An extract of one of the comic strips from the graphic novel, which took the veteran two and a half years
Mr Kevans said he was surprised to see the royal at the exhibition and pleased he connected with the work
It was this that caught the prince's eye as he strolled over to have a chat with Mr Kevans. 'He came over and asked how much it was and I said "£150 but I will do you a discount" and he laughed.'
The prince also had a look at his book 'My Life In Pieces: The Falklands War' and was impressed by his drawings.
'I think it struck a nerve with Harry - he's a young lad and a lot of us were still reading comic books when we went off to war so I think people can relate to it.
'My style is a bit Dennis the Menace so when I finished the book I wasn't sure how it would be received but it seems to have gone down very well.'
Will Kevans (pictured centre with his arms folded) and his army colleagues before the Falklands War in 1982
Mr Kevans said creating the book was an emotional experience after he contacted fellow veterans he hadn't spoken with for over 30 years
The book tells the story of a group of Welsh Guards 'thrown into the unknown and the untold tales from Two Company’s advance on the mainland towards Port Stanley'
Mr Kevans hopes that the book will help other veterans to overcome psychological trauma that it can cause
The book 'struck a nerve with Prince Harry' when he viewed at the exhibition.

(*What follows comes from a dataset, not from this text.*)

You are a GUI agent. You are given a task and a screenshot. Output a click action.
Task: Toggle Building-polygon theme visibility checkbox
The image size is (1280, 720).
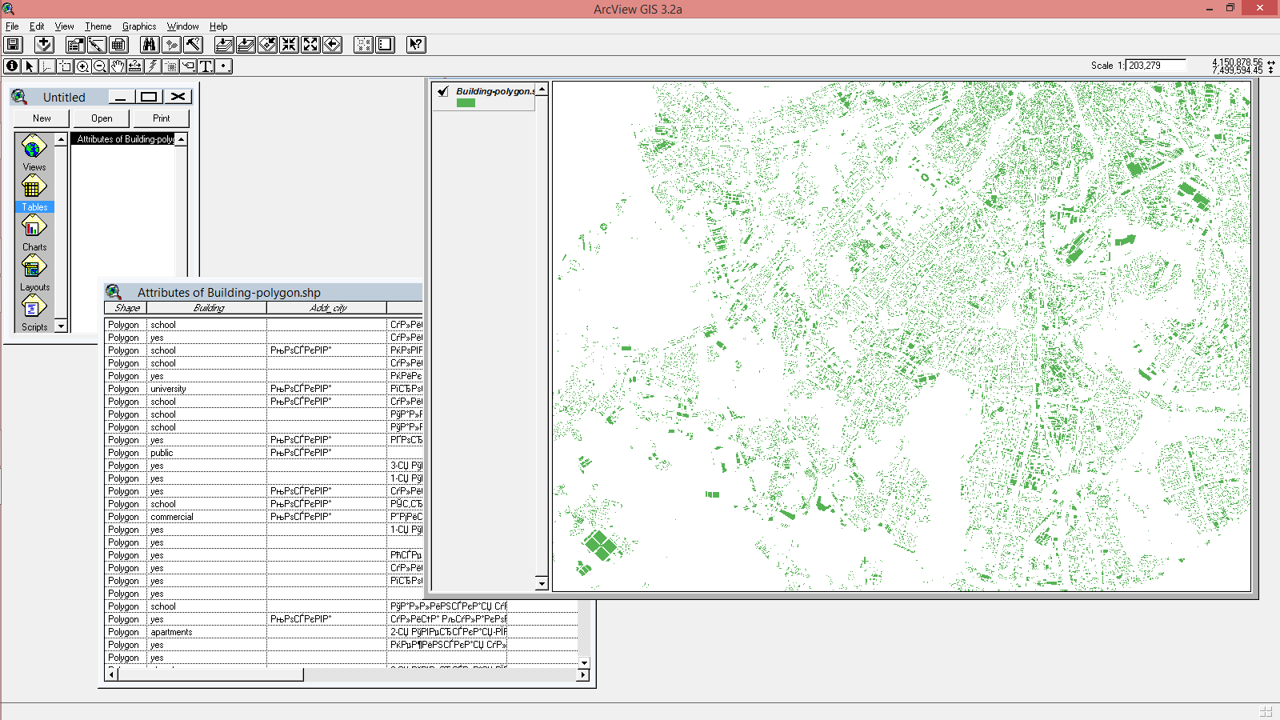pos(443,90)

The artists had not been expecting the royal guest and Mr Kevans said he was 'very surprised'
He added: 'Harry also spotted a smaller drawing I had done of the Welsh Guard on RFA Sir Galahad and we had a chat about that. I was really pleased Prince Harry connected with it.
'I told him about an incident that happened to us where we saw one of our soldiers pass away and we chatted about his regiment, The Blues and Royals, which are very closely connected to the Welsh Guards.'
Mr Kevans, who is also a singer-songwriter, said it was wife that was the driving force behind the book and feels it has been a form of therapy.
'I felt now was the time to do it. We're getting older, most of us are in our fifties and some have passed away.
'It's almost normalised it [the war] now. There is a lot of humour in the book and I hope that it will help people deal with it.'
A percentage of the book sales are being donated to Combat Stress and SAMA Wales (South Atlantic Medal Association, Welsh Branch) and Mr Kevans has already raised almost £4,000.
Prince Harry, who quit the Army Air Corps in January for a desk job organising military events including the Invictus Games for wounded warriors, has been speaking to veterans at various events over the last week.
He told Flight Sergeant Lee Renard, a veteran of three tours of duty in Iraq and 11 in Afghanistan between 2006 and 2014, at a reception at Buckingham Palace that he 'enjoyed flying and missed it'.
Another Afghanistan veteran, Flight Lieutenant Lance Levin, a Chinook helicopter pilot from 27 Squadron, RAF Odiham, said: 'He said he enjoys his flying and would like to return at some point.'
However, royal sources have so far suggested that is unlikely, although they have not ruled out the fourth in line to the throne doing some other role involving flying.